And Kazachok is the newly revealed name of the Russian-built landing platform that will serve as Rosalind Franklin's base, while also doing a lot of science work of its own. 

Related: How the European-Russian ExoMars Missions Work (Infographic)

"Kazachok literally means 'little Cossack,' and it is a lively folk dance," European Space Agency (ESA) officials said in a statement today (March 21). 

That dance, in turn, takes its name from the Cossack people. The Cossacks originally hailed from "the northern hinterlands of the Black and Caspian seas. They had a tradition of independence and finally received privileges from the Russian government in return for military services," according to the Encyclopedia Britannica.

Together, Rosalind Franklin and Kazachok comprise the second phase of the two-part ExoMars program, a collaboration between ESA and Roscosmos, Russia's federal space agency. Phase 1 launched the methane-sniffing Trace Gas Orbiter (TGO) and a landing demonstrator called Schiaparelli in March 2016. 

TGO arrived safely and is studying Mars from above. Schiaparelli, however, slammed hard into the Red Planet in October 2016 after suffering a data glitch. (And since we're talking about names, the lander took its moniker from Italian astronomer Giovanni Schiaparelli, who cataloged many Martian features through a telescope in the 19th century. Among these were channels, or "canali" in Italian; this term was mistranslated into English as "canals," helping spur speculation about intelligent life on Mars.)

Rosalind Franklin will search for signs of ancient Red Planet life, aided by a drill that can reach up to 6.5 feet (2 meters) underground. The stationary Kazachok will study the Martian climate and atmosphere, measure radiation levels, and look for evidence of water in the platform's surroundings, ESA officials said.
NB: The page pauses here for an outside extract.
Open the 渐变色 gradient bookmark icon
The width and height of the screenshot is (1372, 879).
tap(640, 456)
The platform destined to land on Mars as part of the next ExoMars mission arrived in Italy from Russia for final assembly and testing on March 19, 2019. (Image credit: Roscosmos)

Kazachok arrived in Turin, Italy, from Russia on Tuesday (March 19). The landing platform and the rover have already passed a number of tests, but many more await the duo before their planned launch from Kazakhstan in July 2020.
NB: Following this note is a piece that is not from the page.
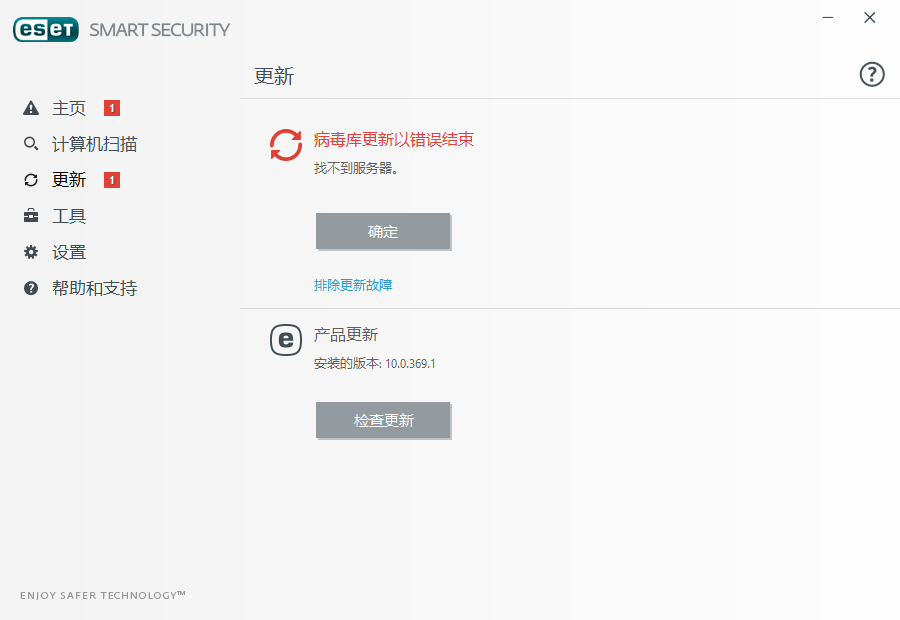Open help via top-right question mark icon
Viewport: 900px width, 620px height.
(872, 74)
"We have now a very challenging schedule of deliveries and tests both in Italy and France," François Spoto, ESA's ExoMars team leader, said in the same statement. "The coordination between the Russian and European teams is key to ... reach[ing] the Baikonur Cosmodrome [on time] in 2020."

NASA plans to launch its own life-hunting rover in July 2020. That robot is currently known as Mars 2020, but it will soon be named by a schoolchild following a nationwide competition, as has happened for other NASA rovers.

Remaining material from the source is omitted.